Ever since large language models (LLMs) like ChatGPT became widely used, experts have warned that these systems could perpetuate or even worsen existing societal biases. Now, a new study has confirmed just that: AI models show a strong preference for white-associated names in hiring simulations, raising concerns about their role in perpetuating discrimination.
Two decades ago, economists conducted a landmark study where they sent out thousands of fictitious job applications to companies in Boston and Chicago. The applications were identical, except for the names — some were traditionally black-sounding, while others were white-sounding. The results were staggering: applicants with white names received 50% more callbacks.
Although the gap has narrowed over time, the bias remains. A recent study from this year involved sending out 83,000 fake job applications and found a 10% difference in callback rates. Despite the promises that AI would reduce human bias, there are signs that these models may not be living up to that expectation.
AI seems to dislike black applicants
Researchers from the University of Washington tested three cutting-edge LLMs by using over 500 job descriptions and 500 resumes. They focused on nine occupations including CEOs, teachers, accountants, and engineers.
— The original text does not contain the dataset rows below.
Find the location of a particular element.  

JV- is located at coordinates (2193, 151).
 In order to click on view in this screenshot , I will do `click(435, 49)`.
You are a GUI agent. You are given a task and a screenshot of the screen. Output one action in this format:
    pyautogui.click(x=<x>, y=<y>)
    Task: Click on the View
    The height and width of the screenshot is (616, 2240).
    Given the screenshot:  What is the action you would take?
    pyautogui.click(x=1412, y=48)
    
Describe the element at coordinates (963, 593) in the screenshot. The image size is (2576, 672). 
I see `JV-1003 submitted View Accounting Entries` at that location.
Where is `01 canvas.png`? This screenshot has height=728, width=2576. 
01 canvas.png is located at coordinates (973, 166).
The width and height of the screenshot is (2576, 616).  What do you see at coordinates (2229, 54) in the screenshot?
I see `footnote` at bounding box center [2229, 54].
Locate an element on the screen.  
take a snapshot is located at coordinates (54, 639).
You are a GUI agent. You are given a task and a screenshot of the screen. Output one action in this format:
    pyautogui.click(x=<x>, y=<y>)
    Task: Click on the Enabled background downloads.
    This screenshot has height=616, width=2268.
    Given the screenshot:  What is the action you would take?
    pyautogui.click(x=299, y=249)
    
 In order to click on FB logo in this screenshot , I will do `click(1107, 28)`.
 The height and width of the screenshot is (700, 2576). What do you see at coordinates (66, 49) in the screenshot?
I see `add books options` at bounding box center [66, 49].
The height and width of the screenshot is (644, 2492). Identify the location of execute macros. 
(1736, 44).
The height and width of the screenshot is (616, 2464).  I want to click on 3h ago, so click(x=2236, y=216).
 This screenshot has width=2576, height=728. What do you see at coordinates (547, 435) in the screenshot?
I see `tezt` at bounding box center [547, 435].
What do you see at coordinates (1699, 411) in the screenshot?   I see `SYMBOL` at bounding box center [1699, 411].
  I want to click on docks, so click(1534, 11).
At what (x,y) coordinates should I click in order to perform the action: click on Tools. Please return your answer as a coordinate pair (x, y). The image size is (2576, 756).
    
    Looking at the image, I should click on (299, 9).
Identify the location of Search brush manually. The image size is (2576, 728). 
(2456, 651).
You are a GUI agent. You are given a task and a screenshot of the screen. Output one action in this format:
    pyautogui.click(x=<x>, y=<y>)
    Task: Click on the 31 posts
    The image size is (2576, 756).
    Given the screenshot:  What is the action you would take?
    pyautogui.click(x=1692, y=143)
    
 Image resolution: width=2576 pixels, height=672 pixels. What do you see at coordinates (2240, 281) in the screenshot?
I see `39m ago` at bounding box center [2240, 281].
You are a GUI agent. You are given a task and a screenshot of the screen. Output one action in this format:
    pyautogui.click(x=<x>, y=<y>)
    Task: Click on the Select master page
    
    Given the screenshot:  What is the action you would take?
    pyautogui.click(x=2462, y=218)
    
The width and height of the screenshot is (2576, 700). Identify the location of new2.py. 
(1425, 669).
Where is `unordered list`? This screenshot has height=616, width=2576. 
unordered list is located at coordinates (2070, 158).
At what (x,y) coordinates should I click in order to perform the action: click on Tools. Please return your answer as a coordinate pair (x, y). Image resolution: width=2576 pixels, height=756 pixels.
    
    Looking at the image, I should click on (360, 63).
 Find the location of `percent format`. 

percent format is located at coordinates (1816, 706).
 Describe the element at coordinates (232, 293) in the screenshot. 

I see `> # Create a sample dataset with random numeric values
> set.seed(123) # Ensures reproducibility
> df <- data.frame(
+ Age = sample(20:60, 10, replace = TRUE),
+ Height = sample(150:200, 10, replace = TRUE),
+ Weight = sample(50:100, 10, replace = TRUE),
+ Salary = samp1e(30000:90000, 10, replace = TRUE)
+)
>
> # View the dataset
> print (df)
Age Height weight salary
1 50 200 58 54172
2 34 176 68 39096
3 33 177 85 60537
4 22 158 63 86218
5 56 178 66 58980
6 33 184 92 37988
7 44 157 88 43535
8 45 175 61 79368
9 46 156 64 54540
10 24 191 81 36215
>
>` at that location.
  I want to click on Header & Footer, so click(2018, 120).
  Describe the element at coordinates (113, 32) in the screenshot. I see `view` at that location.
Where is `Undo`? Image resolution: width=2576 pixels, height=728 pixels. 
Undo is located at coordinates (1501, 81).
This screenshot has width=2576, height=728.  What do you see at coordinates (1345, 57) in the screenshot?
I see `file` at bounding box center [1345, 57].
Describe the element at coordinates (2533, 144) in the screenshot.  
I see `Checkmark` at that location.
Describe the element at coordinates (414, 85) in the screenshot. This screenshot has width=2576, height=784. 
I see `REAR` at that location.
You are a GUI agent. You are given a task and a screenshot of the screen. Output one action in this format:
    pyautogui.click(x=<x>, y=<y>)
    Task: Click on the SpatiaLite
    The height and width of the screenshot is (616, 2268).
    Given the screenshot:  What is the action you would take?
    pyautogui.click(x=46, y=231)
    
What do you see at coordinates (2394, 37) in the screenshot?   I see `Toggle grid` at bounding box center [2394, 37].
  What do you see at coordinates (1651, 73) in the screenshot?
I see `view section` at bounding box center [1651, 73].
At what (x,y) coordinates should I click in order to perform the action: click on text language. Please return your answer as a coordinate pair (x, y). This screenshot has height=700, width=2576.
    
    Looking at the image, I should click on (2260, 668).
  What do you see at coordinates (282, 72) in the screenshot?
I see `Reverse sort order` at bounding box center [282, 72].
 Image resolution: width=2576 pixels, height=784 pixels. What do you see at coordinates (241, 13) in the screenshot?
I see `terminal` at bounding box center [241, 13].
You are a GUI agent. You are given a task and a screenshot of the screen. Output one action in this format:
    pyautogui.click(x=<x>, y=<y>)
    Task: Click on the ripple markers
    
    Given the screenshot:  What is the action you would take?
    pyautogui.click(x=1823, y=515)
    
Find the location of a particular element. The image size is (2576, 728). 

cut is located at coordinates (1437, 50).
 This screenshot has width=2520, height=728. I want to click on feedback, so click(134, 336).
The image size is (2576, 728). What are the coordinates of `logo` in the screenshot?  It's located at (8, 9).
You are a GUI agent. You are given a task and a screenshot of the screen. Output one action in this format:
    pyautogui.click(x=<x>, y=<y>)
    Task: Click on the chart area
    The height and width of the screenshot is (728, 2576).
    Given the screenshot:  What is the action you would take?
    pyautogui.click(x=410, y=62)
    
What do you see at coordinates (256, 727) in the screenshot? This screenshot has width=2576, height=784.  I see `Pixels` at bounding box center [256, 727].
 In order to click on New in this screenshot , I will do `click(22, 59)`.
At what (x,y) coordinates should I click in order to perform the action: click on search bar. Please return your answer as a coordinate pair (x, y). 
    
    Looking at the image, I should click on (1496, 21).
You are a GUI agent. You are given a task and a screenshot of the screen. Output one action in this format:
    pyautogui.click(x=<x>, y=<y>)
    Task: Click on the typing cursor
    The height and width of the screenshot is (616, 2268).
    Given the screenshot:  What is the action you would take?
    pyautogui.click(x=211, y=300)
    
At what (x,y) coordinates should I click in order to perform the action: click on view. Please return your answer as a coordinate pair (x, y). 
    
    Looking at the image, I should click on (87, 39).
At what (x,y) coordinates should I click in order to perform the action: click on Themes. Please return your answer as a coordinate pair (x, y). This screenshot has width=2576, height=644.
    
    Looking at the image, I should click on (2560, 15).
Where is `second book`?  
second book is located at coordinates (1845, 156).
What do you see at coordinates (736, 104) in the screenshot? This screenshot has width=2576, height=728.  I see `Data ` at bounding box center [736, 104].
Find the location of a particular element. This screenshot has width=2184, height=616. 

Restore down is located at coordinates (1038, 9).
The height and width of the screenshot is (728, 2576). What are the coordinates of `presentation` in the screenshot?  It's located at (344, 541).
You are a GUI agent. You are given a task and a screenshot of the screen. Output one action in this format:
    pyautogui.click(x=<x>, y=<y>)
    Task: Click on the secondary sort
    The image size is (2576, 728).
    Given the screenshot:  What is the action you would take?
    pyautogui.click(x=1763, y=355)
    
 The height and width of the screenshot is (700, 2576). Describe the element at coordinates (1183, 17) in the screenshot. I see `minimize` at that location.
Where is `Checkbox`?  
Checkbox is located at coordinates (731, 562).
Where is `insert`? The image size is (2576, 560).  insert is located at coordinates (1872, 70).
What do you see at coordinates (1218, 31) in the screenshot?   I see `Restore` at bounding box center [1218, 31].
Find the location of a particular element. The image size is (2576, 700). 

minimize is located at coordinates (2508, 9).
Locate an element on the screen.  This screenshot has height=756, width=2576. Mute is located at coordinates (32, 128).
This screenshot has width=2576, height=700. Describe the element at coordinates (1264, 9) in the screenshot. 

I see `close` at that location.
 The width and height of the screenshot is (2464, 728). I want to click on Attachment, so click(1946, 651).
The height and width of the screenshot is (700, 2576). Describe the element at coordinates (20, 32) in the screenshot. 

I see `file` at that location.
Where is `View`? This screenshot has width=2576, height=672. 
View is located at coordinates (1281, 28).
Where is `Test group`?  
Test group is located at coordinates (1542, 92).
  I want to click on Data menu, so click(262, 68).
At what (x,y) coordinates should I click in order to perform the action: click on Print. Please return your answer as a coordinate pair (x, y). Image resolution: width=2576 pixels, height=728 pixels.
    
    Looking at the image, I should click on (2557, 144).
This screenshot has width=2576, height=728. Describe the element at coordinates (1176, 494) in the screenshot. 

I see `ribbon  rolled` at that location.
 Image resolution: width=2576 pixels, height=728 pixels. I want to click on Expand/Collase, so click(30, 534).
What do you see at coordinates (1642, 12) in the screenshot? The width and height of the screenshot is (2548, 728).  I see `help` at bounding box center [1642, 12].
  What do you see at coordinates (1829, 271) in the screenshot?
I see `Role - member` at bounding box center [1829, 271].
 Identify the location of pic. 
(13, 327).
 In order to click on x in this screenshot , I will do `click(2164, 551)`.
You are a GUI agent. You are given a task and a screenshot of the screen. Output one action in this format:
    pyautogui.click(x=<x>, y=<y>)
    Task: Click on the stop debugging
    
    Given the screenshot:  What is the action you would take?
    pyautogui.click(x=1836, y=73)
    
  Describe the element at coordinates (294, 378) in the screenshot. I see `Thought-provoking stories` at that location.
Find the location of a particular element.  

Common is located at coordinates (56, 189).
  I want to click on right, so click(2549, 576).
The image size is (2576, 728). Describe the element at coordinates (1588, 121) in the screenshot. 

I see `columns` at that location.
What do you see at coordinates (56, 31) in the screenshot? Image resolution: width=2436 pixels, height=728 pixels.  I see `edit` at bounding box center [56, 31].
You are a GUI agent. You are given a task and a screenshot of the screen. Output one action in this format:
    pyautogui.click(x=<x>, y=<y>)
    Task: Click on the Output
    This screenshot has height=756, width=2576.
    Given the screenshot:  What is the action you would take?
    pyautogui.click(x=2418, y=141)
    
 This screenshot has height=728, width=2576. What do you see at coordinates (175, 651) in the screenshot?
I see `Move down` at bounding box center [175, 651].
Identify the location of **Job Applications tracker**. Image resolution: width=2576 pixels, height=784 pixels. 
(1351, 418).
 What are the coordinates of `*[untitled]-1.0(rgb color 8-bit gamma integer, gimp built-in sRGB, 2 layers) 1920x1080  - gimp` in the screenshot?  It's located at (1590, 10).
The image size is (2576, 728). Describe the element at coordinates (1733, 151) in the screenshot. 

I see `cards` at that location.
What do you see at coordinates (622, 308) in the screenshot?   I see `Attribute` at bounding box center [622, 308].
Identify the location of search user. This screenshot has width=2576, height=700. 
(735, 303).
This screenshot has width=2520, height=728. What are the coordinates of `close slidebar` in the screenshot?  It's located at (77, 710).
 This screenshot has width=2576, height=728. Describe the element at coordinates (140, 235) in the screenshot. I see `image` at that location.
The objective was to evaluate whether AI systems favored resumes with signals for race (black vs. white) and gender (male vs. female). They also analyzed whether these biases compounded for intersectional identities, such as black women.
The results were striking. Across three million resume-job comparisons, resumes with white-associated names were favored by the AI models in 85% of cases. In contrast, resumes with black-associated names were selected only 8.6% of the time. Although gender bias was less pronounced, male-associated names still had a slight advantage, being preferred just over 50% of the time.
Black males, in particular, were significantly disadvantaged. In some scenarios, they were completely overlooked in favor of white male candidates. Black female names fared slightly better but still faced substantial disadvantages compared to their white counterparts.
Why these biases appear
In some ways, LLMs still work as a “black box” — it’s not clear why they make some of the decisions they make. However, researchers believe they can explain at least a part of this effect.
<!– Tag ID: zmescience_300x250_InContent_3
–>
For starters, it’s the training data. These models were trained on huge amounts of text — including internet text. This text can carry the same biases we carry as a society, and maybe even more. The models “learn” social stereotypes, in a way.
The second reason would be a frequency effect. If people in the black community have traditionally been underrepresented in some areas, the LLM could naturally perpetuate that trend, impacting selection.
Other factors may be at play as well, but it’s hard to disentangle these from the racial and gender influences.
How to eliminate the bias
At first glance, you’d say the answer is easy: just remove the name from CVs. This idea has been floating around for a while, but it may not be all that effective. The name is just one of the racial identifiers that AIs can detect. Educational institutions, locations, and even particular word choices can signal gender and racial identities. Removing the name can address a part of the problem, but only a part of it. Plus, removing names doesn’t address the root cause — the biases embedded in the language models themselves.
A Salesforce spokesperson told Geekwire that they don’t just blindly use these AI models. “Any models offered for production use go through rigorous testing for toxicity and bias before they’re released, and our AI offerings include guardrails and controls to protect customer data and prevent harmful outputs.” However, this is hard to actually verify.
A more thorough solution would be to modify the training data, adjusting algorithms to disregard specific identity markers, or debiasing embeddings. However, as the study notes, these solutions often reduce people’s identities to “same vs. different,” without acknowledging the unique challenges that marginalized groups face.
Perhaps the most challenging solution, but also potentially the most effective, is changing how we conceptualize professionalism. For instance, if certain words or phrases commonly associated with women (like “cared” or “collaborated”) are valued less by AI systems, we may need to reevaluate what we consider a “strong” resume. Language is context-dependent. Words associated with empathy or teamwork should be just as valued as those associated with leadership and assertiveness.
You should care about this
AI is poised to transform job recruitment. Tools like ChatGPT have made it easier to generate tailored job applications, while companies are increasingly using AI to screen resumes. And you’re probably already starting to see how this can be a problem.
If companies adopt these systems uncritically, they’re simply perpetuating existing biases. And often, they’re not actually hiring the best people for the job. This is both a social and a productivity problem. By replicating and even amplifying biases, AI-based resume screening tools could make it harder for certain groups to advance their careers. Ultimately, this can impact the economic and social mobility of entire communities.
In addition, these findings underscore the importance of transparent audits and regulatory oversight for AI hiring tools. It’s one thing to automate repetitive tasks, but when it comes to shaping people’s careers and livelihoods, fairness must be prioritized.